When Covid 19 struck, risk management disappeared. I don’t mean I don’t need to work but that everything was clear, predictable and stable. There was no uncertainty. The government set clear and firm laws about what is to be done. The businesses set about doing it. While it is true we don’t know how the community and the economy will emerge out of this crisis but nobody is thinking about this at the moment. The front of mind is how business can be continued at the present time. Soon, there will be gradual reopening of the business community. The funny thing is that the reopening is more uncertain than the closing – with the fear of a second wave of the virus, there is a lot more uncertainty. The potential flip flop of the ministry’s stand is requires more resources than certainty.
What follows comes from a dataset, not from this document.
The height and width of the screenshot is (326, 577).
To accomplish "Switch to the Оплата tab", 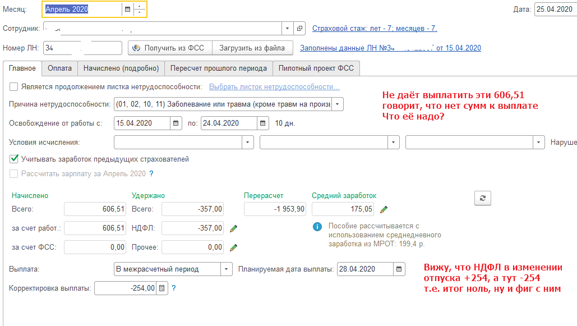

As a means of diversification, services industry might make our GDP earnings less risky than a manufacturing or agrarian focus if there is domestic consumption of these services. As with all decisions, there is a trade off: focus on too much domestic consumption, we won’t earn as much GDP. There is also another trade off because food access a safety concern; a healthy manufacturing sector creates jobs. But I am generalising broadly – risk and impact is relative.
In a daily stand up, my boss would asked for our plans and what we have done for the day. To this end, I have discovered something call a bullet journaling. It is helpful when there are just too many things happening. It helps with recording what was completed and what will need to be done for that day.
It doesn’t really show what I have achieved for the month. I have started recording it in the monthly page. It is interesting to see that many of my jobs requires on and off tinkering.
It also doesn’t help with feeling stressed or overworked. My current boss is really a superb boss. We had a call yesterday that was a weekend wrap up. He was asking us how we felt working at home. Imagine that! And he also remembers the family and circumstances of every team member. Impressed!
At my grandmother’s funeral, so not to frighten the guests, I read the scriptures for my grandma when it was just another cousin and I.
It was amazing. I felt happy to read it to my grandma. I felt they were joyful expressions. I wasn’t reading it out of filial piety, I felt it was fantastic to read it aloud for her to enjoy it too. Totally excellent words they are!
The day before my first day at work, I was in Jakarta. The last time I went away for work, Mr TCM hasn’t started his practice. The plan was to stay in Jakarta for a week. My mom was to watch the children. I came back unexpectedly in two days. The protests had made important people nervous.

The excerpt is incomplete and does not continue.